Jetzt, da ich ihn sah, wie er die Flag Base für immer verließ, und zugleich wusste, in welchen Schwierigkeiten Mom und er gesteckt hatten, begriff ich plötzlich, dass die von mir geliebten Menschen mich hier womöglich allein zurückließen, dass ich eines Tages die Letzte hier sein könnte, die übrig blieb – die letzte Gläubige von allen.

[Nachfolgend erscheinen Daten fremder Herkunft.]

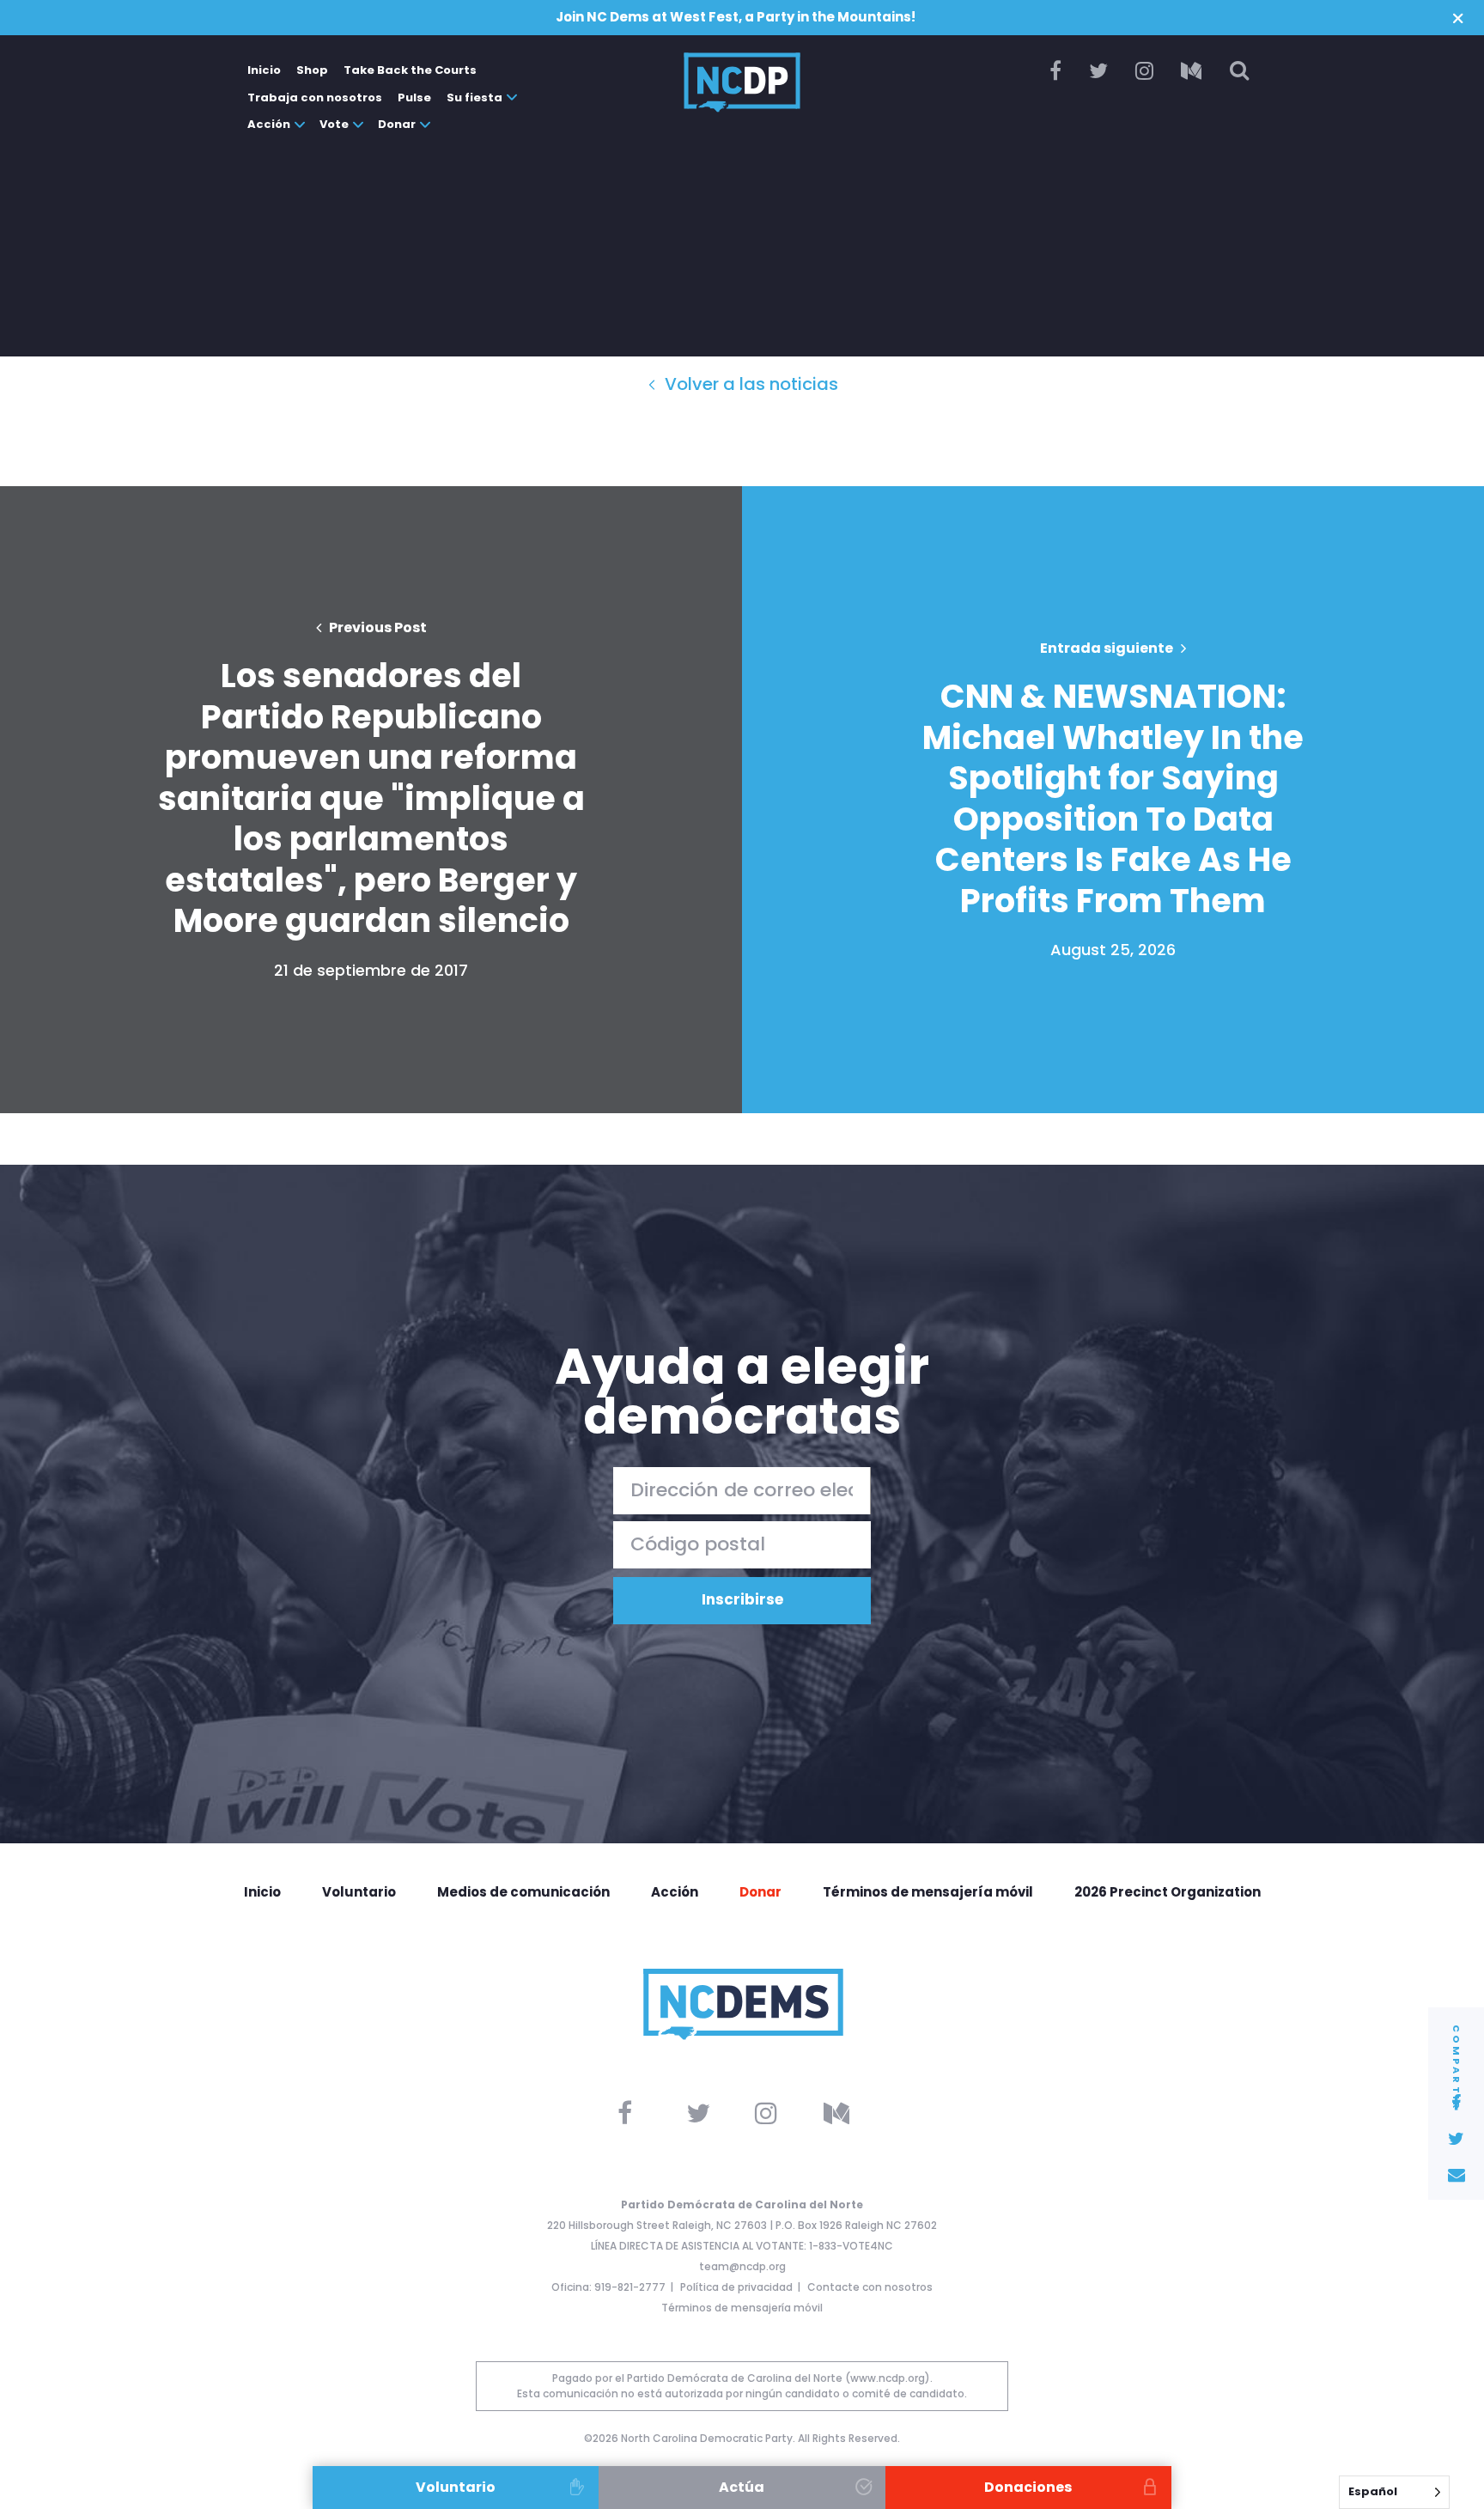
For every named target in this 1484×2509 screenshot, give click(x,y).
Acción (268, 124)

Anfang 1999, unmittelbar nach meinem fünfzehnten Geburtstag, feierte die Church die Wiederauflage des Volume Zero von LRH s achtbändigem Organization Executive Course . Das Buch wurde mit großem Wirbel begrüßt, was allerdings auch bedeutete, dass jeder Mitarbeiter es kaufen, lesen und eine beiliegende Checkliste ausfüllen musste. Der Preis betrug achtzig Dollar und damit das Vielfache eines Wochenlohns. Ich bezog mit fünfundzwanzig Dollar nur ein halbes Gehalt und musste manchmal drei Wochen ohne jede Bezahlung zurechtkommen.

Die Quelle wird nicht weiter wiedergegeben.